* JOB
Add 93 to every coordinate in the answers and write out again everything from the line containing "Task: Click the Sign in button" down to the line containing "Action: [x=1205, y=45]", both of those lines included. Keep every other line of those items as it stands, but leave the pictures out.

* RECORD SET
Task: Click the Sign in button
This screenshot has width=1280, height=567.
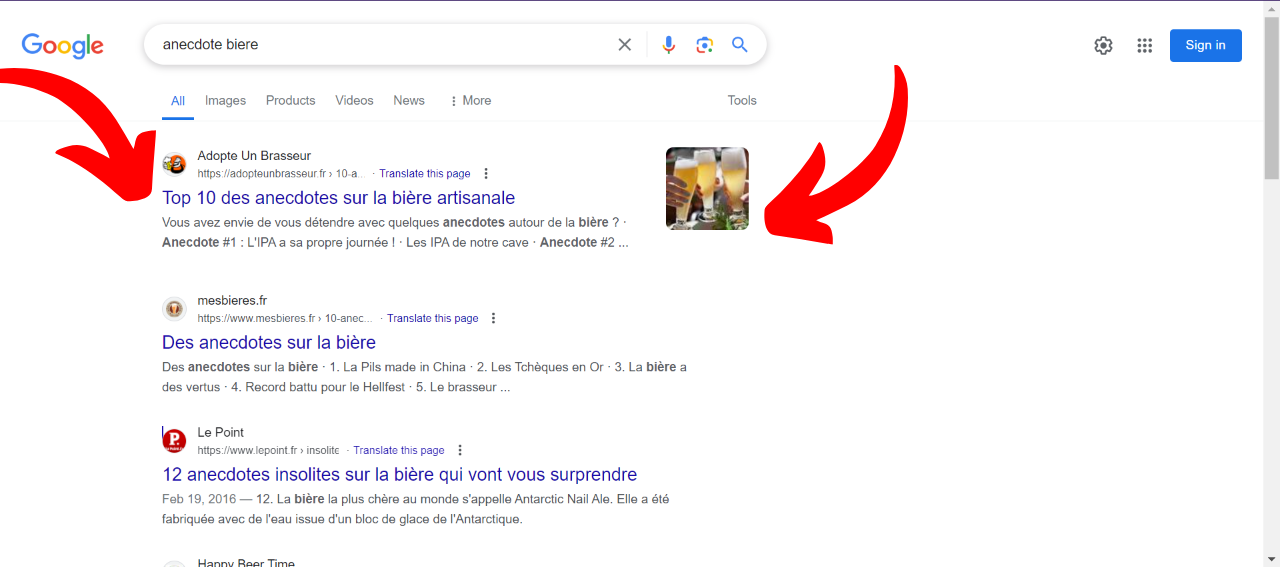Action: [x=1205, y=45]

==

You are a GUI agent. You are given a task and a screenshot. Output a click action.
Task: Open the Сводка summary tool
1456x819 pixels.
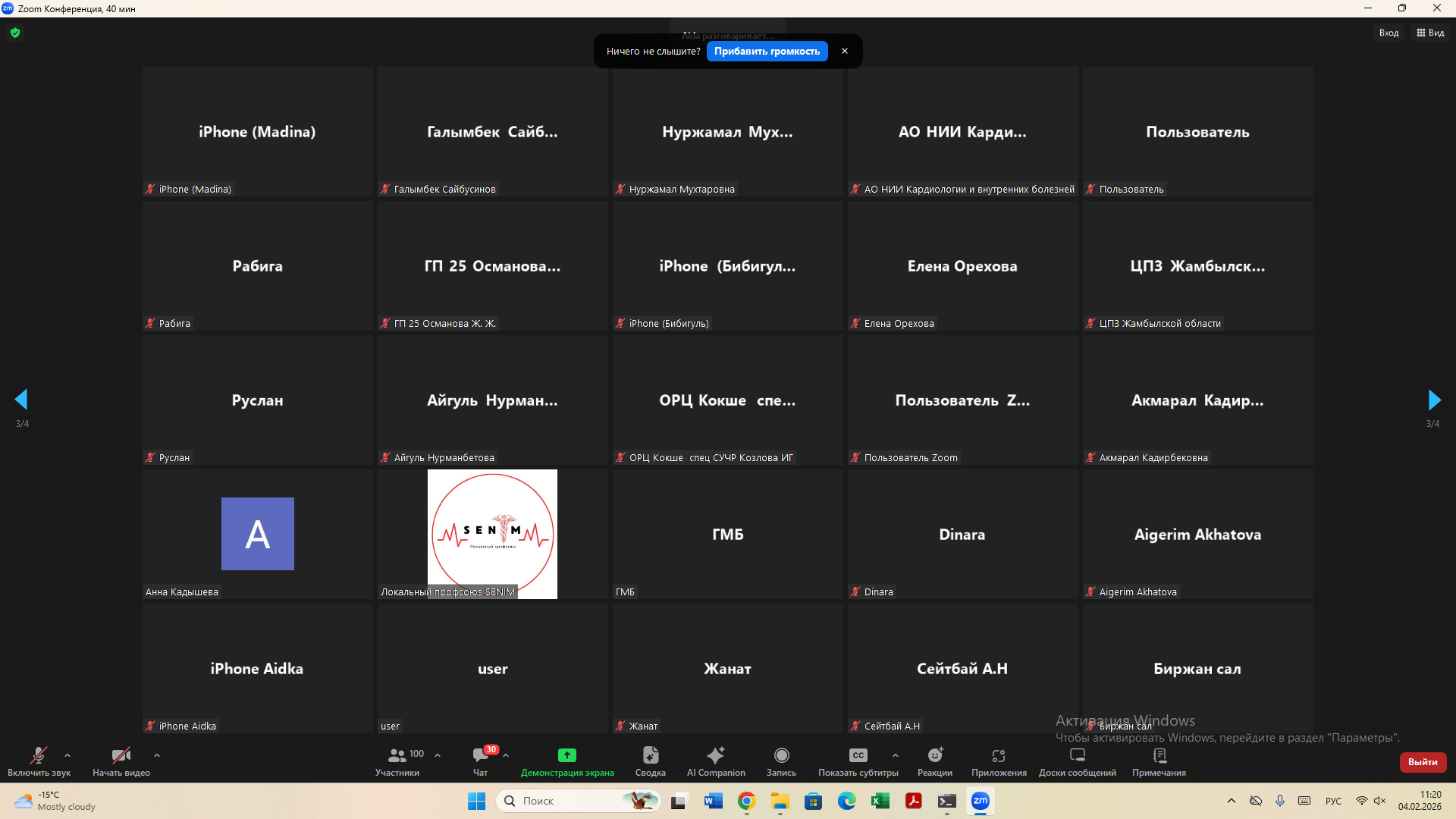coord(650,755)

* COMPLETED TASK
Task: Click the Sign in button
This screenshot has width=1280, height=567.
Action: [x=1298, y=138]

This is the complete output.